Historisch gesehen wurde die Mobilität von Frauen oft vernachlässigt, da der Verkehrssektor traditionell von Männern dominiert wurde. Die Planung von Infrastrukturen und Verkehrssystemen basierte über Jahrzehnte hinweg auf den Mobilitätsmustern von Männern und deren Bedürfnissen; jene von Frauen wurden lange Zeit nicht berücksichtigt, da es an Frauen in Entscheidungspositionen und an Bewusstsein für geschlechterspezifische Unterschiede in der Mobilität fehlte. Die Mobilitätsbedürfnisse von Frauen wurden nicht in Planungsprozessen einbezogen. Die mangelnde Awareness für diese Unterschiede hat dazu geführt, dass Frauen im Alltag mit Hürden konfrontiert wurden, die ihre Mobilität einschränkten, wie unsichere Verkehrsinfrastrukturen, unzureichende Beleuchtung oder fehlende Barrierefreiheit. Erst in den letzten Jahren wächst das Bewusstsein für die Notwendigkeit, gendersensible Mobilitätskonzepte und -angebote zu entwickeln, um eine inklusive und gerechte Mobilität für alle zu gewährleisten.
Der Gender Data Gap
Der Gender Data Gap ist dabei ein grundlegendes Problem und bezeichnet die systematische Unterrepräsentation oder Verzerrung von Daten in Bezug auf Geschlechterunterschiede. Einerseits sind hierbei zu wenig Frauen in den Datensätzen vertreten, andererseits sind viele Fragen oder Informationen meist so gefasst, dass sie die Lebensrealität vieler Frauen nicht widerspiegeln. Dies führt dazu, dass wichtige Informationen über die Bedürfnisse, Verhaltensweisen und Erfahrungen von Frauen und anderen Geschlechtsidentitäten nicht ausreichend erfasst oder berücksichtigt werden. Verzerrte Daten dienen beispielsweise auch als Basis für Mobilitätsapps und Routenplaner. Hinter Routenempfehlungen stehen Algorithmen und Suchlogiken, welche auf den Verhaltensmuster von meist männlichen Reisenden basieren und ideal auf deren Mobilitätsbedürfnisse zugeschnitten sind. Darüber hinaus zeigt sich der Gender Data Gap auch bei der Fahrzeugsicherheit, da Daten zu den Auswirkungen von Unfällen hauptsächlich auf männlichen Crash Test Dummies basieren.

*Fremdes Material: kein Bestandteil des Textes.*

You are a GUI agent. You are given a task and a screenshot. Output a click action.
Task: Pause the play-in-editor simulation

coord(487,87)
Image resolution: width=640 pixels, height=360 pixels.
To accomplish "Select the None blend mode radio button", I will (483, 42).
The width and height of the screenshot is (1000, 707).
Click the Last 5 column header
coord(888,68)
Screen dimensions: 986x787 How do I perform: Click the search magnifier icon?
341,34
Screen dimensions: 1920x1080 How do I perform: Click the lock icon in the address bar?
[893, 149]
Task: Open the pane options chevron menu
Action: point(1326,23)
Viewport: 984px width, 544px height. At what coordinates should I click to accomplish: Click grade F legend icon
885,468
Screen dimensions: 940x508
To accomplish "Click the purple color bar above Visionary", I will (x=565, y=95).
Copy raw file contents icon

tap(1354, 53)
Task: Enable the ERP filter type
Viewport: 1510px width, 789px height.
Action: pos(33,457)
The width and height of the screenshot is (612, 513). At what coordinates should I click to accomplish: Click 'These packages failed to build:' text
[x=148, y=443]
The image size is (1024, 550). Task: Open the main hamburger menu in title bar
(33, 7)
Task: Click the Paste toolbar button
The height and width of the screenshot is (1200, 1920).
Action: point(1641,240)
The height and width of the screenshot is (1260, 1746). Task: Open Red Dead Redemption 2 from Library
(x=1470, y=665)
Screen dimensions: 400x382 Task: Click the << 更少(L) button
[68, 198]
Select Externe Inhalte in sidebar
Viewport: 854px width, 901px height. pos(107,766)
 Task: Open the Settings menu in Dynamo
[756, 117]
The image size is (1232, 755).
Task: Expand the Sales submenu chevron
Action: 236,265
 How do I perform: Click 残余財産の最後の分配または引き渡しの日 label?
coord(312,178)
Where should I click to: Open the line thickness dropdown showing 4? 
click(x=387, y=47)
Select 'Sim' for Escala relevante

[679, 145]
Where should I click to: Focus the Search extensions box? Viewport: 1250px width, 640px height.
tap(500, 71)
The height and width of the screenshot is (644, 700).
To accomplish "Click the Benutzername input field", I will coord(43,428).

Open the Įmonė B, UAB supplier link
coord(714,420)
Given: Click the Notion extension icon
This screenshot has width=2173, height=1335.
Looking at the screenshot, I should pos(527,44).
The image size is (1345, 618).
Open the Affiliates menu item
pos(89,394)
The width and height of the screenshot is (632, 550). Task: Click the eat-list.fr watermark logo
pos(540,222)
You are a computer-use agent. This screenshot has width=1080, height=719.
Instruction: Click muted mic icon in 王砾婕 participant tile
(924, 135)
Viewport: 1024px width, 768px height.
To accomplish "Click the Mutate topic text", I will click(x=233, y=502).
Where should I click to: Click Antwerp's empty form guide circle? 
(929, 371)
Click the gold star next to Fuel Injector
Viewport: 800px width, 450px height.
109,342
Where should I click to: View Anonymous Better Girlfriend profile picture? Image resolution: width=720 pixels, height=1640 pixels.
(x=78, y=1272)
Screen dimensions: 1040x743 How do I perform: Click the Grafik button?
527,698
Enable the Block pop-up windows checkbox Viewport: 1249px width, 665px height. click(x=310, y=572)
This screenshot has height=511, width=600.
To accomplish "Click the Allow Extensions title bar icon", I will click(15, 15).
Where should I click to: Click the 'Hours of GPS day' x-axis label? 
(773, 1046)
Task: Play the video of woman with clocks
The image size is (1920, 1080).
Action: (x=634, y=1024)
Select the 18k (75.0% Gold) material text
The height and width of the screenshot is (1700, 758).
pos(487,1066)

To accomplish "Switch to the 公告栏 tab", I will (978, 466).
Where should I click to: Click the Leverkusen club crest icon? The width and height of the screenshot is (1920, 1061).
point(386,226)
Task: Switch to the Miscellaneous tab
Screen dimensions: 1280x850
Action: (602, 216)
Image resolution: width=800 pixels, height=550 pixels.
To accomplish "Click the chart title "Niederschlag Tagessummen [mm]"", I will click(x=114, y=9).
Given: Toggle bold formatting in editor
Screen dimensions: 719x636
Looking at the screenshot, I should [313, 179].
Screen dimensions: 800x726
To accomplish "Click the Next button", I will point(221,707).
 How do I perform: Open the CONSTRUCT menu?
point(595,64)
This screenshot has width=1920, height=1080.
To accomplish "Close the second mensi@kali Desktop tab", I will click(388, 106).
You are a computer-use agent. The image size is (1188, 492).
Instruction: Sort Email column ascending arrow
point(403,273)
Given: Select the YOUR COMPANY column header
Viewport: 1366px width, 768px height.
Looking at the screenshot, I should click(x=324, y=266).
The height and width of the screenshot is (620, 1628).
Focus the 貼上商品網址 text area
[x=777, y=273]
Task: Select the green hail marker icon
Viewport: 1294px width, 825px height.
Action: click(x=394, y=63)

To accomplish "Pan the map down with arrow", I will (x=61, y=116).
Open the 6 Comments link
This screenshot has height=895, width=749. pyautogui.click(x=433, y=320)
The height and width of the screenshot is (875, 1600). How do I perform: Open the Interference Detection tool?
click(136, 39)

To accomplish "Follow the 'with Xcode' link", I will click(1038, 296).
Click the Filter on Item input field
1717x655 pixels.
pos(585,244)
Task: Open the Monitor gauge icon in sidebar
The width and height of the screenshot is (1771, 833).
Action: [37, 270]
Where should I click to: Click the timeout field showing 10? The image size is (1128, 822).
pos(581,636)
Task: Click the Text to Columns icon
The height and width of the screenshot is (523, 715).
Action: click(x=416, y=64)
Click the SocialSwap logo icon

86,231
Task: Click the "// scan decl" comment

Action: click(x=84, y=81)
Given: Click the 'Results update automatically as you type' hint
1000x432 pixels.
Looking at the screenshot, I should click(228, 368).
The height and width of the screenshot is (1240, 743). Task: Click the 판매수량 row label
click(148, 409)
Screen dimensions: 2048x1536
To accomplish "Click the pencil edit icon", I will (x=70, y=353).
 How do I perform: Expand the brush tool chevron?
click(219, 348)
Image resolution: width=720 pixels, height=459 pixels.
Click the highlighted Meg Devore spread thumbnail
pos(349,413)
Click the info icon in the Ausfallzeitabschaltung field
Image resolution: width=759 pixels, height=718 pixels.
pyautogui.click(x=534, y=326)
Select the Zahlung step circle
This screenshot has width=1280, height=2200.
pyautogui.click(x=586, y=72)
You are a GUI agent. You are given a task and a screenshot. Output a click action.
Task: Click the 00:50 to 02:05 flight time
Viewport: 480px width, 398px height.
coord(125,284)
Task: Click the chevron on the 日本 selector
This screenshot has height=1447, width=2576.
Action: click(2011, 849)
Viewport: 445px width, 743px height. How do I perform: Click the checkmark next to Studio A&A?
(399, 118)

Eine Untersuchung von 100 Mobilitätsunternehmen im deutschsprachigen Raum - Deutschland, Österreich und der Schweiz - zeigt zudem, dass ein Drittel der Unternehmen gar keine Informationen zu Alter, Geschlecht oder Wohnort der Nutzerinnen und Nutzer erheben und nur 17% der Unternehmen vorhandene Daten auf geschlechtsspezifische Verhaltensunterschiede untersuchen.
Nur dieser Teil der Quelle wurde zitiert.